Farid, el mayor, dijo: "Tu deseo está por encima de nuestra cabeza y de nuestros ojos, ¡oh Farizada! Pero a quien corresponde realizarlo es sólo a mí, que soy el mayor. ¡Todavía está ensillado mi caballo, y me conducirá sin cansarse a los confines de la India, donde se hallan esas tres maravillas, que he de traerte, si Alah quiere!" Y encarose con su hermano Faruz, y le dijo: "Tú, hermano mío, te quedarás aquí para velar por nuestra hermana durante mi ausencia. ¡Porque no conviene que la dejemos completamente sola en la casa!" Y corrió en aquel mismo instante en busca de su caballo, saltó a lomos del bruto, e inclinándose, besó a su hermano Faruz y a su hermana Farizada, la cual le dijo toda desolada: "¡Oh hermano mayor! por favor abandona ese viaje lleno de peligros, y apéate del caballo. ¡Antes que sufrir con tu ausencia prefiero no ver ni poseer nunca al Pájaro que habla, al Árbol que canta y al Agua Color de Oro!" Pero Farid le dijo, volviéndola a besar: "¡Oh hermana mía! desecha tus temores, pues mi ausencia no será de larga duración, y con ayuda de Alah no me ocurrirá ningún contratiempo ni nada enfadoso en este viaje. ¡Y además, con objeto de que no te atormente la inquietud durante mi ausencia, toma este cuchillo que te confío!" Y se sacó del cinturón un cuchillo que tenía el mango incrustado con las primeras perlas vertidas por los ojos de Farizada en la niñez, y sé lo entregó, diciendo: "Este cuchillo ¡oh Farizada! te dará cuenta de mi estado. Sácalo de la vaina de cuando en cuando, y examina la hoja.
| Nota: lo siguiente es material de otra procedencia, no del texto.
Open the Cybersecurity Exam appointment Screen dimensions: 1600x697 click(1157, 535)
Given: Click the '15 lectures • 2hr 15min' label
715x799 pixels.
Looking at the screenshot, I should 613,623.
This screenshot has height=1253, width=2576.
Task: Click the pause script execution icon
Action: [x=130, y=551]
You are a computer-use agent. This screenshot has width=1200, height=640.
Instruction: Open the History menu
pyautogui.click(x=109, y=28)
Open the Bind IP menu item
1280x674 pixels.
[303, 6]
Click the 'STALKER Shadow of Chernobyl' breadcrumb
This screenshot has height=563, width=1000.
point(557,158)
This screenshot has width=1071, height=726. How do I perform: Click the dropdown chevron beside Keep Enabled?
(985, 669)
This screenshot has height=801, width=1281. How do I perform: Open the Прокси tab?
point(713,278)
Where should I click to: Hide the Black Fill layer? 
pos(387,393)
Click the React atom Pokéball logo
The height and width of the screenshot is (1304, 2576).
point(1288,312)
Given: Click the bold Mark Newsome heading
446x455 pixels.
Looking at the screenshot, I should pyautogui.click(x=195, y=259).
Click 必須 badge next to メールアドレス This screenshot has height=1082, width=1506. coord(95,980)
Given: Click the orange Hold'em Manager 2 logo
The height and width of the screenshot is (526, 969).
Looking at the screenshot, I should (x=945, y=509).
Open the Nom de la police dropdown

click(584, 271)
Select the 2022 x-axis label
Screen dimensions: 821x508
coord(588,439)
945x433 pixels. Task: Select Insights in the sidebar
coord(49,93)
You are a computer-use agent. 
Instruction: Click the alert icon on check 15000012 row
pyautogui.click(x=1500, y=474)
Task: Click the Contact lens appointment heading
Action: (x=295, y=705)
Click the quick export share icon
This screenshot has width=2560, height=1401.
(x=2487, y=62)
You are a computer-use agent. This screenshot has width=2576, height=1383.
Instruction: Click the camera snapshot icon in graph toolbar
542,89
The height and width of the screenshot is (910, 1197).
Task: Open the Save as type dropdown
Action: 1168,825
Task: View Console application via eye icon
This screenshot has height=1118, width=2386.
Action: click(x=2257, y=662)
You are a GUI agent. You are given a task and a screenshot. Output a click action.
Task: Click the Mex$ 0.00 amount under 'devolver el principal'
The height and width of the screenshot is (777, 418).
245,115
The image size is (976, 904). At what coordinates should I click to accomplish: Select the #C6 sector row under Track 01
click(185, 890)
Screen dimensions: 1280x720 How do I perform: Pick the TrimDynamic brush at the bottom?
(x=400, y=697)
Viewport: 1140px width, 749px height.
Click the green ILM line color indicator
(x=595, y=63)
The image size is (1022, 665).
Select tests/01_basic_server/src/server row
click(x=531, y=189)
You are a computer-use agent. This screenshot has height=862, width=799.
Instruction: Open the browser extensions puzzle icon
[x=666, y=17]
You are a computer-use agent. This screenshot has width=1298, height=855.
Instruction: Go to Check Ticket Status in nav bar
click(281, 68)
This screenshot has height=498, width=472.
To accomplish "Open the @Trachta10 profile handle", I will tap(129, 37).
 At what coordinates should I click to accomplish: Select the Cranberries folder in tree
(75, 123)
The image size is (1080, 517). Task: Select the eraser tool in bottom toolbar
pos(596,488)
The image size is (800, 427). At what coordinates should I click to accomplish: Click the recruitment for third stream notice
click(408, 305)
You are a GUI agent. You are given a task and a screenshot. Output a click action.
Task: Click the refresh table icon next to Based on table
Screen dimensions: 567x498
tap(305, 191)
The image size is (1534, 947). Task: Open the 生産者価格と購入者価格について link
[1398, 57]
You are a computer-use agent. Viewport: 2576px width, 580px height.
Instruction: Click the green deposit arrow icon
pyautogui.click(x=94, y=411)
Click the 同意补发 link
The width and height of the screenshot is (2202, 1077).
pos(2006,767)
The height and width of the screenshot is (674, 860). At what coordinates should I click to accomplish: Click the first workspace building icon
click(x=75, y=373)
Si la ves tan limpia y brillante como está en este momento, será prueba de que sigo con vida y lleno de salud; pero si la ves empañada y mohosa, has de saber que me ha ocurrido un grave contratiempo o que estoy cautivo; y si ves que gotea sangre, ¡ten la certeza de que ya no me cuento entre los vivos! ¡Y en ese caso, tú y mi hermano invocaréis para mí la compasión del Altísimo!" Dijo, y sin querer escuchar más, partió al galope de su caballo por el camino que conducía a la India.
Durante veinte días y veinte noches viajó por soledades en que no había más presencia que la de la hierba verde y la de Alah. Y al vigésimo día de su viaje llegó a cierta pradera al pie de una montaña.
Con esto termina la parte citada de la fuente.